I mentioned this briefly in last night's links roundup, but it's become a pretty big deal: Private First Class Bradley Manning, the Army intelligence specialist who allegedly leaked hundreds of thousands of classified documents to Wikileaks, has officially made his sexual orientation a keystone of his defense. From Salon:
The young Army intelligence specialist accused of passing government secrets spent his 24th birthday in court Saturday as his lawyers argued his status as a gay soldier before the repeal of “don’t ask, don’t tell” played an important role in his actions.
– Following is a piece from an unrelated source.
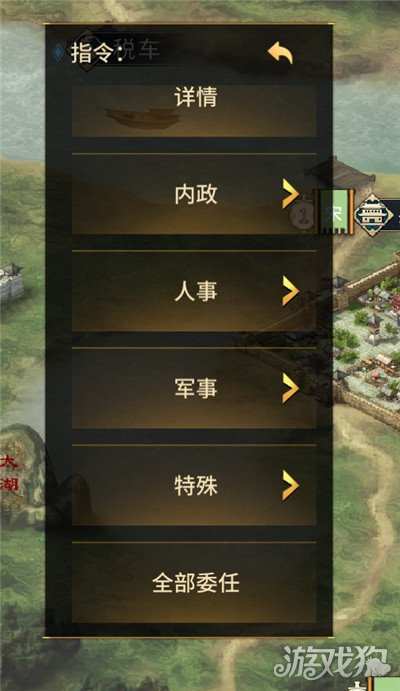Screen dimensions: 400x691
Task: Open the 人事 personnel menu
Action: [194, 291]
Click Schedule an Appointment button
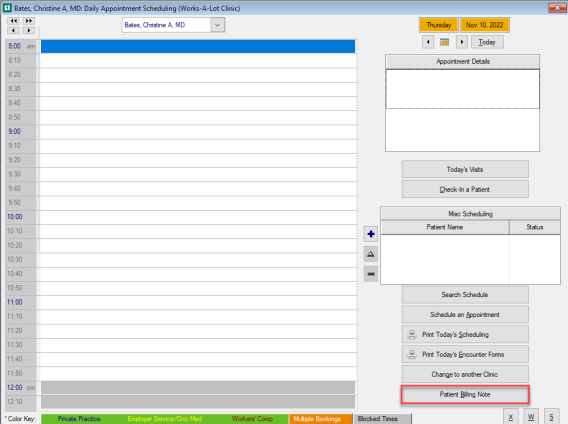The width and height of the screenshot is (568, 424). pos(465,315)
Lawyers for Pfc. Bradley Manning began laying out a defense to show that his struggles as a gay soldier in an environment hostile to homosexuality contributed to mental and emotional problems that should have barred him from having access to sensitive material.
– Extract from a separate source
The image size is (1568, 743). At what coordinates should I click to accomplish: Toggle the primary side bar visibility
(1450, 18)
So: Manning — whose defenders have spent countless hours and expended countless millions of breaths proclaiming his nobility and rectitude — is now tacitly acknowledging that the Wikileaks leak was a wrong and regrettable thing, and that he'd never have done it if he was in his right mind. Whether he really believes that, or whether he's only saying it because his spirit was broken by ten months in solitary confinement in some dank Army oubliette, is unknowable. What is knowable, and queasy-making, is that lawyers are now arguing in a military courtroom that gays can't be trusted with classified material until the military is purged of homophobia.
As it happens, Manning's lawyers aren't the first attorneys to make that argument in recent memory. Ann Coulter made it months ago, in an article entitled "Bradley Manning: Poster Boy For 'Don't Ask, Don't Tell'." Maybe he should hire her. It'd definitely score points with the allegedly homophobic military personnel hearing his case.